Still, Locklear, president of Meeting Services Unlimited Inc., which operates meetings and shows for national organizations, said a scarcity of hotel rooms can drive up room rates, deterringmeeting planners.
She said some planners, especially those working with cost-conscious families and small businesses, look for hotels at a variety of price points.
“That’s why they want [both] downtown and suburban hotels,” she said.
But planners working with corporate clients look for a city that has plenty of hotels close to the convention center.
“If you have to book faraway hotels and use a shuttle service, that’s another expense and logistical headache meeting planners would rather not deal with,” she said.
A motor coach costs about $800 for five hours, Locklear said, and large gatherings might need dozens of shuttles, drivers and dispatchers.
“And if you don’t have adequate shuttle service and you have a lot of people driving downtown, you suddenly have a serious parking problem,” she said.
“If [planners] have options in other cities, they’re going to look at those.”

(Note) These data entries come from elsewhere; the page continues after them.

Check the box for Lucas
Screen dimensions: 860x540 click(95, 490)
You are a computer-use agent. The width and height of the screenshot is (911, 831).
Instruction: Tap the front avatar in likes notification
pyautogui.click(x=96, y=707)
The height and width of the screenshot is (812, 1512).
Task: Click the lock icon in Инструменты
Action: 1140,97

CIB and Visit Indy are charged with serving as guardians of current hospitality interests. Their biggest constituency is the myriad hoteliers whose taxes fill their coffers.
“Whatever [those two groups] do, they have to be careful not to cannibalize the hospitality businesses that are already here,” said Patrick Tamm, president of the Indiana Restaurant and Lodging Association. “That has to be job one.”
Still, the clamoring from local meeting and tourism clients—especially big ones that flush tens of millions of dollars annually into the local market—cannot be ignored.
Visit Indy Vice President Chris Gahl said officials from his organization have been meeting for five years with Gen Con executives about hotel-room needs. NCAA officials, too, have been looped into conversations about hotel rooms. Gahl said a growing number of organizations have voiced concerns about the city’s hotel inventory.
Visit Indy also meets weekly with local hoteliers, he added. But, he insisted, city officials aren’t going to jump to conclusions—or action. It should be noted, however, the last tourism master-plan study, in 2004, led to the construction of the JW Marriott.
“Having the right number of hotel rooms is the lifeblood of increasing the tourism and convention industry,” Gahl said. “We know that. But we want to take a methodical approach—study this and do not only what is feasible but sustainable. We’re letting the tourism master plan drive the discussion.
Correction: This story and one of its graphics have been corrected. The story has been updated to reflect that 165 rooms at the Sheraton Indianapolis Hotel Keystone Crossing were removed during a 2011 hotel update. The hotel remains open. Also, the Extended Stay Castleton remains open, although it will be undergoing a renovation starting in September that will not reduce its total number of rooms.